Daily Briefing

Ten Things You Need to Know Today: 12 Jan 2021

The Week’s daily digest of the news agenda, published at 8am

1

Police will fine rule breakers

Metropolitan Police Commissioner Cressida Dick has warned lockdown rule breakers they are “increasingly likely” to be fined by officers. Writing in The Times, Dick says it is “preposterous” that anyone could be unaware of the need to follow lockdown rules, adding that those caught breaking restrictions “will find officers moving much more quickly to enforcement action”. Official data shows that 529 people died within 28 days of a positive test yesterday.

2

Trump faces second impeachment

Donald Trump is facing a second impeachment after Democrats in the House of Representatives formally charged him with “incitement of insurrection” over the Capitol Hill riot. House Speaker Nancy Pelosi said Trump “represents an imminent threat to our constitution, our country and the American people, and he must be removed from office immediately”. Her party say a vote on the article will go ahead on Wednesday unless Vice-President Mike Pence invokes constitutional powers to remove Trump from office.

3

Sunak predicts ‘Big Bang 2.0’

Chancellor Rishi Sunak has predicted a “Big Bang 2.0” for the City of London after lockdown ends. Sunak said workers will return to offices after restrictions are lifted because they are “social animals” and need interaction.
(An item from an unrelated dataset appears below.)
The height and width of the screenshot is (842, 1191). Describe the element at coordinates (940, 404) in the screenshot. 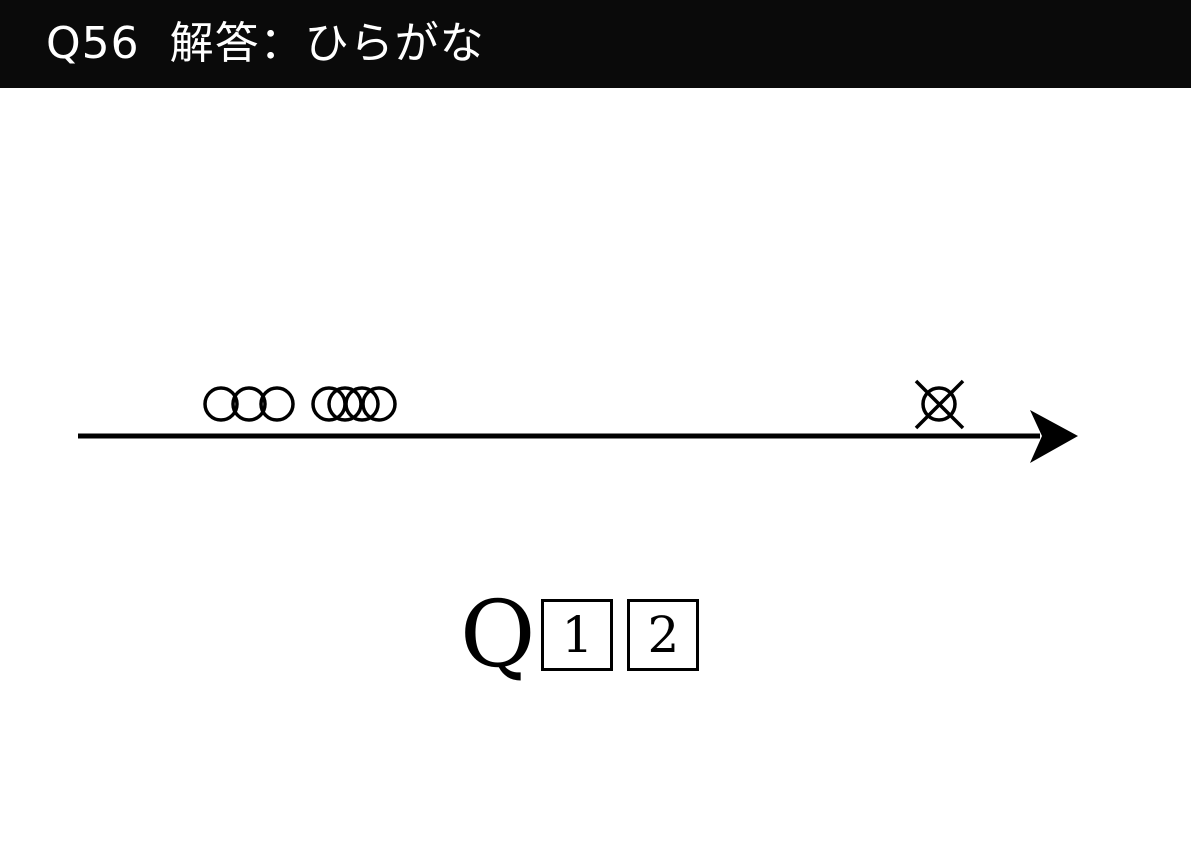

I see `crossed-circle-marker` at that location.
Speaking to City A.M., he added that he does not believe the “history books have now been written on cities”, despite months of people working from home.

4

Brexit sees sandwich confiscation

Dutch television has broadcast footage of customs officers confiscating ham sandwiches from drivers arriving by ferry from the UK. Officials are shown explaining to drivers at the Hook of Holland ferry port that since Brexit, “you are no longer allowed to bring certain foods to Europe”. The bemused travellers are shown laughing off the loss of their lunch as a border guard adds: “Welcome to the Brexit, sir, I’m sorry.”

5

Whole-life term for Reading attacker

A man who murdered three men in a Reading park has been sentenced to die in prison after a judge imposed a rare whole-life tariff. Khairi Saadallah, 26, showed no emotion as the judgement was handed down by Justice Sweeney for the “swift, ruthless and brutal” stabbings last June. Sweeney said he had “no doubt that this is a rare and exceptional case in which just punishment requires you must be kept in prison for the rest of your life”. Saadallah shouted “Allahu akhbar” before carrying out the deadly attack.

6

NHS to vaccinate over-50s by April

The head of the NHS in England has said that the health service aims to vaccinate all of the country’s over-50s against Covid by April. Simon Stevens said the jab will be given to everyone over 70 by 15 February, with the focus then switching to vaccinating 50- to 70-year-olds within two-and-a-half months. Ministers said yesterday that almost 2.3 million people have so far been vaccinated against the coronavirus, as seven new mass vaccination centres opened their doors.

7

FBI warns of violent protests

A leaked FBI memo has warned that armed protests could be held across the US in the days before Joe Biden is sworn in as president, amid reports that armed groups are planning to gather at all 50 state capitols and in Washington D.C. The president-elect insisted he was not afraid to take the oath of office, while the bureau said in a statement that it “is supporting our state, local and federal law enforcement partners with maintaining public safety in the communities we serve”.

8

‘Blacklist’ areas receiving no post

Royal Mail has published a “blacklist” of areas that no longer receive regular post because of the Covid-19 pandemic. Tens of thousands of people are only getting “limited” deliveries because so many postal staff are ill or self-isolating. Residents in some areas, including parts of London and the Southeast, said they have not received post for over a month.

9

Cuba back on US terror list

The White House has put Cuba back on a list of state sponsors of terrorism just days before Donald Trump leaves office, with the country’s backing of Venezuela blamed for the decision. Havana described the move as “political opportunism”, after President-elect Joe Biden, who takes office on 20 January, said he wanted to improve US-Cuban relations while on the campaign trail. Like his former boss Barack Obama, Biden said he is looking to improve ties between the long-term enemies. However, Trump's decision is “likely to hinder a quick repair of relations”, the BBC says.

10

Man storms animal shelter

Melbourne police are searching for an armed man who stormed an animal shelter and threatened staff. The man, reportedly dressed in “tactical-style camouflage clothing” including a mask and helmet, marched a staff member into the shelter at gunpoint, tied her hands with cable ties and demanded to know “where the cats were” before leaving without taking anything. He remains on the run.